Following
our discovery of human dihydroorotate dehydrogenase (DHODH)
inhibition by 2-(3-alkoxy-1H-pyrazol-1-yl)pyrimidine
derivatives as well as 2-(4-benzyl-3-ethoxy-5-methyl-1H-pyrazol-1-yl)-5-methylpyridine, we describe here the syntheses and
evaluation of an array of azine-bearing analogues. As in our previous
report, the structure–activity study of this series of human
DHODH inhibitors was based on a phenotypic assay measuring measles
virus replication. Among other inhibitors, this round of syntheses
and biological evaluation iteration led to the highly active 5-cyclopropyl-2-(4-(2,6-difluorophenoxy)-3-isopropoxy-5-methyl-1H-pyrazol-1-yl)-3-fluoropyridine. Inhibition of DHODH by
this compound was confirmed in an array of in vitro assays, including
enzymatic tests and cell-based assays for viral replication and cellular
growth.
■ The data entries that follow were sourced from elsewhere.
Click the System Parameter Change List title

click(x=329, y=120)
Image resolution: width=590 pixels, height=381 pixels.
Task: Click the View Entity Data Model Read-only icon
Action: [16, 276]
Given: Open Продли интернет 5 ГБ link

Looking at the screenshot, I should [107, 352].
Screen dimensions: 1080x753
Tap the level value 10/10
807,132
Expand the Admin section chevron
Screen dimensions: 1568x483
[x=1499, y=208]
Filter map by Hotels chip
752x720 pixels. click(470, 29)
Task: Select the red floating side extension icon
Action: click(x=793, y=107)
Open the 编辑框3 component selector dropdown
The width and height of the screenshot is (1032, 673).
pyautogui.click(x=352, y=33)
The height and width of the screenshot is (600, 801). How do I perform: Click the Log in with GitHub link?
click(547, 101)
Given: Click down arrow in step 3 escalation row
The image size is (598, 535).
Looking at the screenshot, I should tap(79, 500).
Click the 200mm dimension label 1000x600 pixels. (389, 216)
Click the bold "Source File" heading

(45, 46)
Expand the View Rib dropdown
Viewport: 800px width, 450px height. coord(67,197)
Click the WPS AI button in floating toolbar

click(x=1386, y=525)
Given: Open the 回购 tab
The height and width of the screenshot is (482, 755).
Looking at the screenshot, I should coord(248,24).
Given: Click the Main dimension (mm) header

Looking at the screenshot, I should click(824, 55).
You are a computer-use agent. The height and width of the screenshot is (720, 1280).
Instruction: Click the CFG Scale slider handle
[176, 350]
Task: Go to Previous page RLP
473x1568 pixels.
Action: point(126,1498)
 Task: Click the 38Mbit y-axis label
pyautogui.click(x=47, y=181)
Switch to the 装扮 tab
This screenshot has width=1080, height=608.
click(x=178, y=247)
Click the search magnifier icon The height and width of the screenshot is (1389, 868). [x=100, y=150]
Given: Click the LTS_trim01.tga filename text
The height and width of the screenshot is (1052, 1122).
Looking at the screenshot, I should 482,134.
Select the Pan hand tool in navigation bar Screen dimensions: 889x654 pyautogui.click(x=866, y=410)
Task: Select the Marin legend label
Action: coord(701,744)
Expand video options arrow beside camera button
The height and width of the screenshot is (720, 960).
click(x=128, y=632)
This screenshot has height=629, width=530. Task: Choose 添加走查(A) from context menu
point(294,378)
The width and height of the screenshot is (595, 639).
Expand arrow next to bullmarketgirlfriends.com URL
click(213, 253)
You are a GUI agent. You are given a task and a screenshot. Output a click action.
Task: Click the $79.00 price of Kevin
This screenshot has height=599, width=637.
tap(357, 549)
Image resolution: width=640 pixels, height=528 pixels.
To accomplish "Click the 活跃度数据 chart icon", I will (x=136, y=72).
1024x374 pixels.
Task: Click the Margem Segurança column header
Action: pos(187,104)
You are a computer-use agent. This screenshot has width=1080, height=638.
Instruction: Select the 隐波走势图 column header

This molecule was found to be more active than the known inhibitors
of DHODH, brequinar and teriflunomide, thus opening perspectives for
its use as a tool or for the design of an original series of immunosuppressive
agent. Moreover, because other series of inhibitors of human DHODH
have been found to also affect Plasmodium falciparum DHODH, all the compounds were assayed for their effect on P. falciparum growth. However, the modest in vitro
inhibition solely observed for two compounds did not correlate with
their inhibition of P. falciparum DHODH.